‘The only kind of handwash I respect is a good old bar of soap’
Last week we published a story about what the soap in your downstairs loo really says about you. Who knew that something so prosaic would cause such debate. "People who try and impress their visitors by leaving expensive soap on display are just so pretentious,’" wrote one outraged reader. "A good bar of Lifebuoy works wonders," added another.
I couldn’t help agreeing with these readers. I also judge people on their choice of "handwash" – with utter disgust for buying such an appalling product. I don’t care what brand it is, from Aldi’s own label to Santa Maria Novella’s liquid soap (£50 for 250ml): any form of liquid handwash is an indefensible consumer choice. The only kind of handwash I respect is a good old bar of soap.

--

**WORK ORDER A**:
Translate into French this sentence from the soap article: "Who knew that something so prosaic would cause such debate."
**WORK ORDER B**:
From the soap article, extract the passage that begins at the words "I couldn’t help" and ends after the words "bar of soap.".
**WORK ORDER C**:
For each statement, say yes or no according to the soap article and quote the words that decide it. (i) Last week's story was about what the soap in a downstairs loo says about a person. (ii) Santa Maria Novella's liquid soap is priced at £50 for 250ml. (iii) The writer considers a store's own-label liquid handwash an acceptable choice.

**SUPPLIED INFORMATION**:
--

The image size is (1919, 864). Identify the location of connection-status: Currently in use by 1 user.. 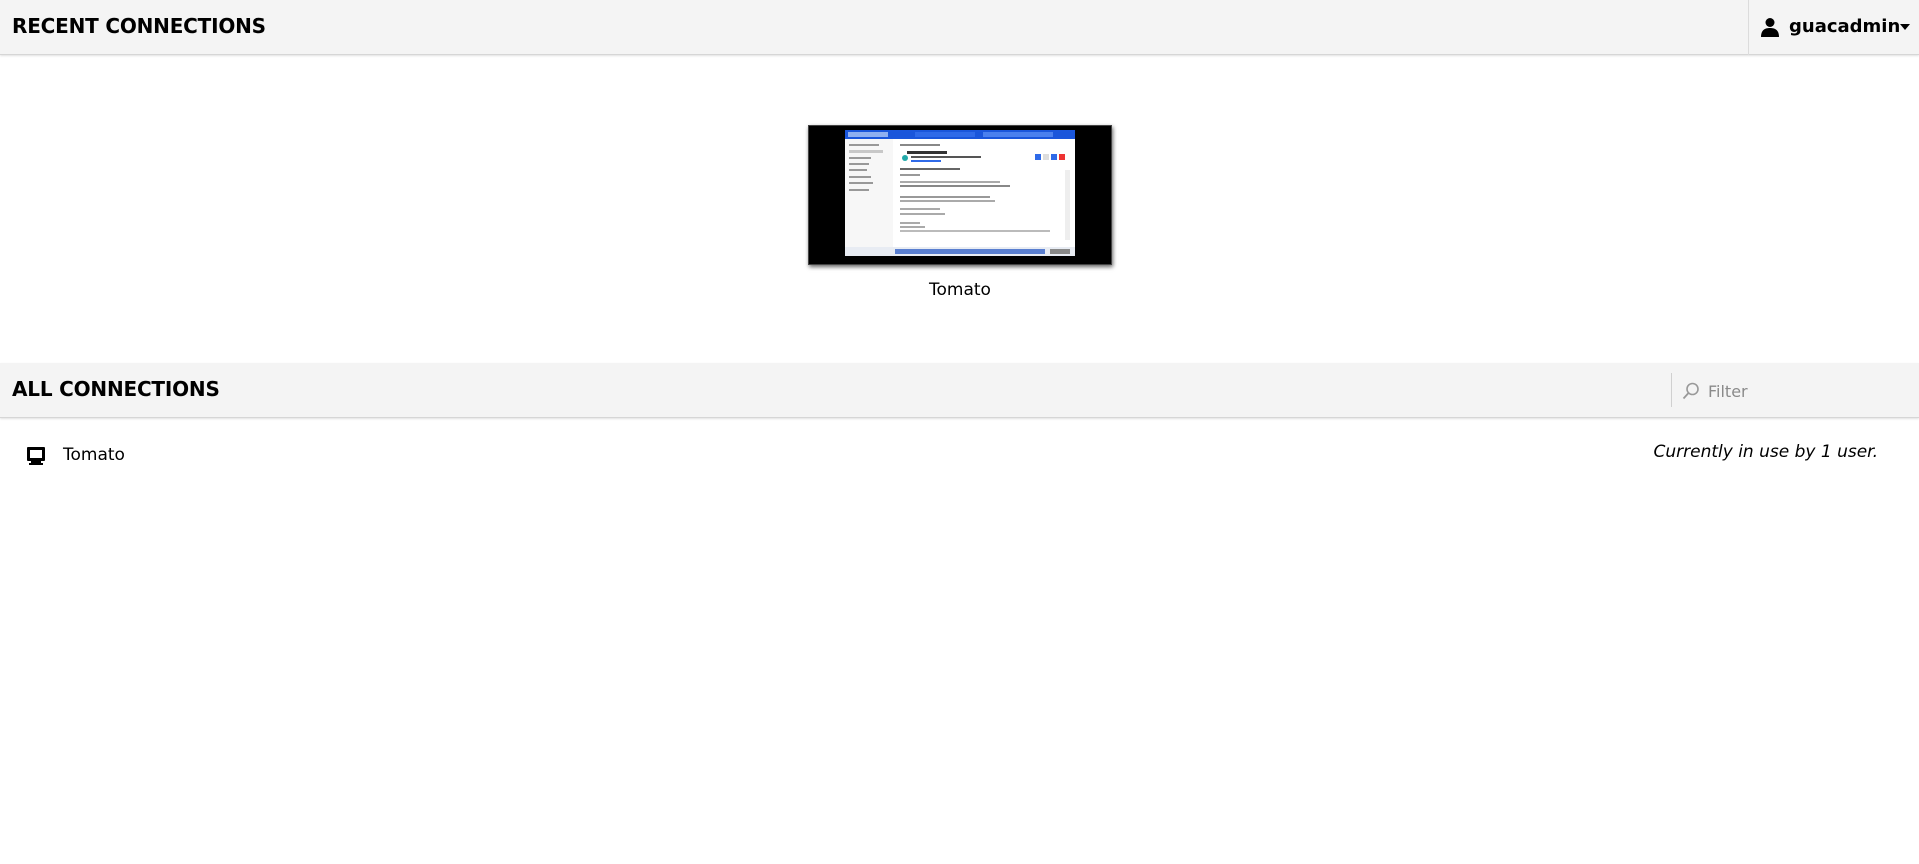
(1766, 452).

--

**ANSWER SECTION A**:
Qui aurait cru qu'une chose aussi prosaïque susciterait un tel débat.

**ANSWER SECTION B**:
I couldn’t help agreeing with these readers. I also judge people on their choice of "handwash" – with utter disgust for buying such an appalling product. I don’t care what brand it is, from Aldi’s own label to Santa Maria Novella’s liquid soap (£50 for 250ml): any form of liquid handwash is an indefensible consumer choice. The only kind of handwash I respect is a good old bar of soap.

**ANSWER SECTION C**:
(i) Yes: "Last week we published a story about what the soap in your downstairs loo really says about you."
(ii) Yes: "Santa Maria Novella’s liquid soap (£50 for 250ml)"
(iii) No: "any form of liquid handwash is an indefensible consumer choice."